Vols and Vandy to present Desperation Day

Marvin Westwestwords

Whether Tennessee football still matters or not, coming next is Desperation Day.

Virus permitting, the Vols will venture over to Vanderbilt for their last realistic chance of the year to stop this inexplicable fall into oblivion. They’ve already set a record: Five consecutive losses without coming close.

The Commodores may not be in a very good-neighbor mood. They’ve lost eight in a row and are early 11-point underdogs. That must be humbling. I thought it was equal opportunity.

Tennessee did show some early signs of life at Auburn. It had a fairly good start, built a 10-0 lead, then found ways to lose. Catastrophic plays, one each on offense and defense, combined with two field-goal misfires, snuffed out the possibility of upsetting the Tigers.

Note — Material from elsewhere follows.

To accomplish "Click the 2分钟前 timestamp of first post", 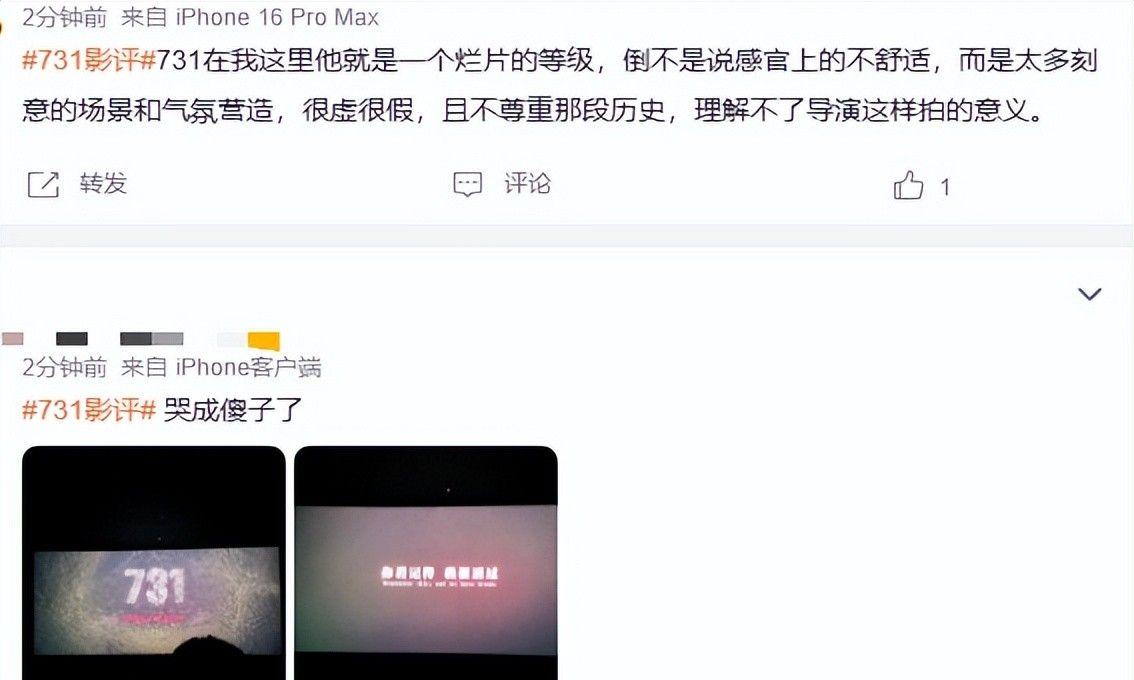I will click(64, 17).
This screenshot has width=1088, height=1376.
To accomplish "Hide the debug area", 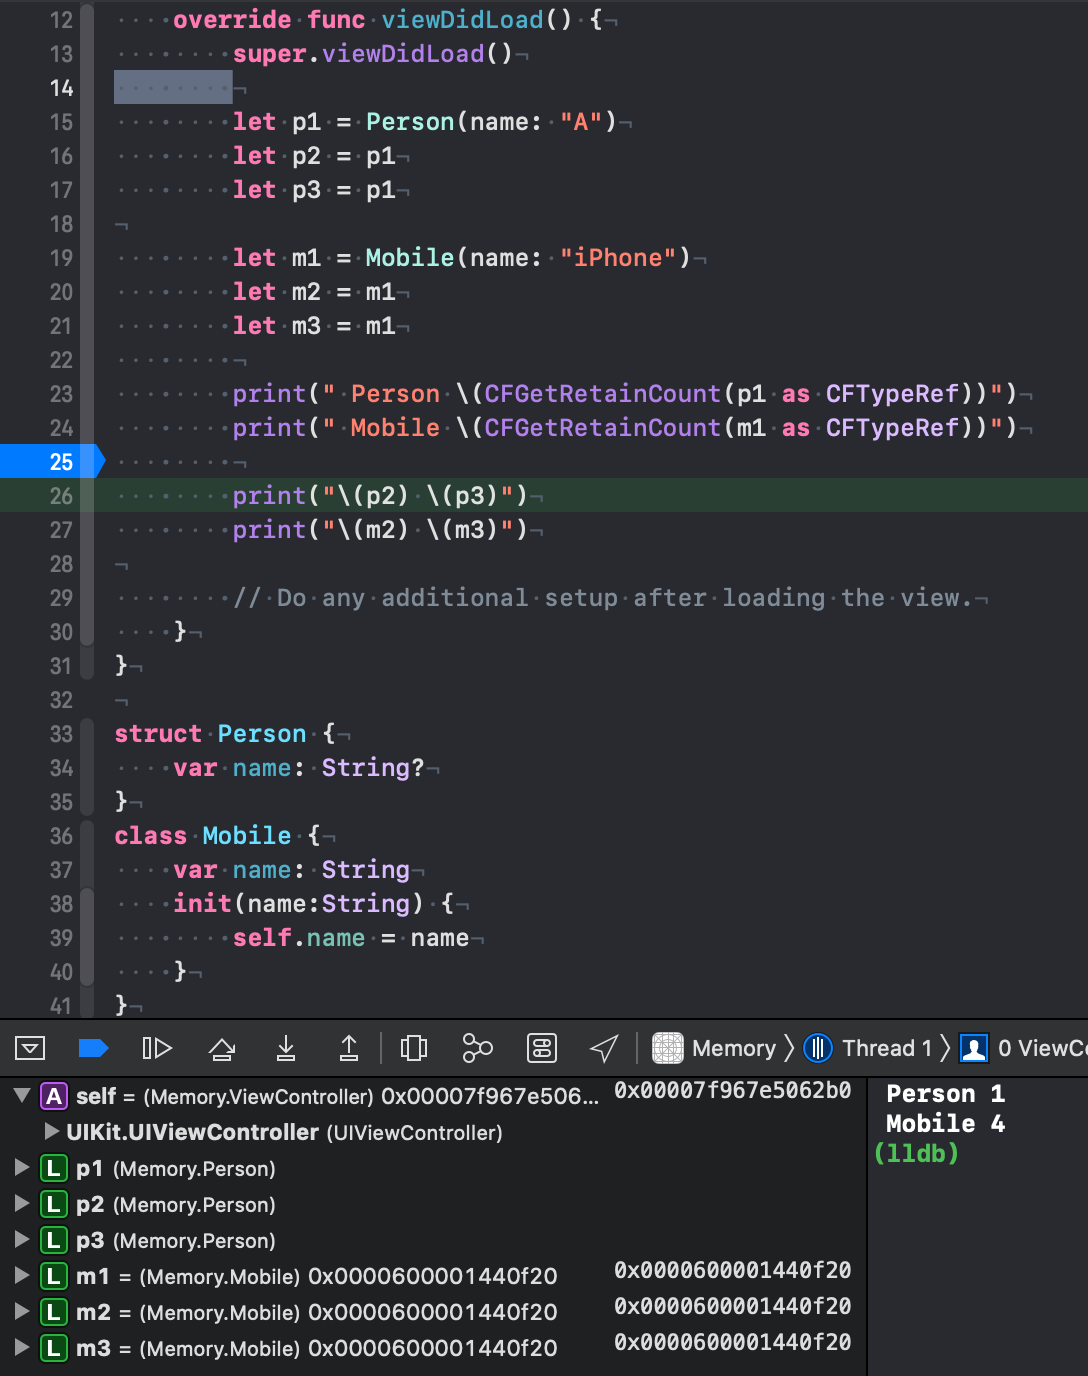I will click(x=31, y=1049).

We knew what Jeremy Pruitt was going to say before he said it.

The team played hard but made mistakes. That’s on me as a coach. Struggled to get off the field on third downs. Had a blown coverage. Interception was a 10-point swing, maybe 14. Details and execution, details and execution.

The coach didn’t say how he was going to solve the problems but he identified them correctly.

Tennessee ran up and down the field but scored on only three of 10 possessions. Tennessee had more rushing yardage, more passing yardage, more first downs and more time of possession. It had no fumbles, only four penalties and one error on a kickoff return.

It nevertheless self-destructed. It gave up a long touchdown pass when nobody was looking. Jarrett Guarantano certainly wasn’t a disaster but he threw one that had no chance and it turned into a 100-yard interception run.

Eric Gray, with a bad hairstyle but the heart of a lion, did everything he could to prevent this setback – 173 rushing, 49 receiving, one touchdown. It was nowhere near enough.

The offensive line performed better than most Saturdays. The defense missed a bunch of tackles but was combative. Auburn star running back Tank Bigsby and both starting offensive tackles were knocked out of the game. Bryce Thompson picked off a pass in the end zone. Kivon Bennett had two sacks.

Auburn hadn’t played since Halloween. It looked rusty in the beginning. Tennessee opened with the two-step, one forward, one back. It looked crisp. Brent Cimaglia missed a field goal.

The Vols’ second possession was their best, 80 yards, nine plays, Guarantano correct read on an option, touchdown from the 9, longest scoring run of his career.

Tennessee soon reverted to form. The traditional second-half collapse (outscored 108-14 in the five second halves since intermission at Georgia) actually started in the second quarter. Auburn’s Anthony Schwartz ran a streak route. Trevon Flowers covered him short and thought he was handing him off to a safety. Alas, the safety was socially distancing. He and two other Vols gently surrounded a Tiger tight end. Bo Nix and Schwartz combined for a 54-yard touchdown.

“Blown coverage,” said Pruitt.

Tennessee’s first possession of the third quarter was decisive. Ten plays gained 63 yards, to the Auburn 12. Guarantano wanted to hit a slant route but it was covered. He held the ball too long and finally threw into the end zone.

“Bad decision,” said Pruitt.

Josh Palmer was blanketed. Smoke Monday got the ball. One of John Ward’s famous lines resurfaced: He could have run all the way to the state capitol.

The Vols had a chance to reduce the 10-point deficit to seven. They drove 72 yards. Cimaglia managed to miss a medium short kick.

Stats after that were misleading. Auburn marched to a touchdown. Freshman quarterback Harrison Bailey directed a UT scoring drive when it didn’t matter much. The Tigers kicked a 50-yard field goal with 1:27 remaining. It covered the betting line.

“I was really pleased with our guys’ effort,” said Pruitt. “We’ve got to execute better. We’ve got to finish. … We did offensively what we want to do, except we didn’t come away with points.”

Trey Smith said he wasn’t going to sugarcoat the performance.

“There are things we need to do better. … The team that makes the fewest mistakes wins and we keep making more mistakes than the other team. … No matter how hard you fight, you still have to execute.”

The Vol heavyweight turned philosopher.

“Coach Pruitt is a great man. It’s really been something being around a guy like that, an honest guy just being real with you. He’s very honest. He has our best interests in his heart.

“You don’t find that a lot in this industry … a guy with that much character that actually cares about his players. … The culture needed to change. It wasn’t going to happen overnight. … Just give him time. It’s going to work.”

Last call, time is running short, all aboard for Vanderbilt.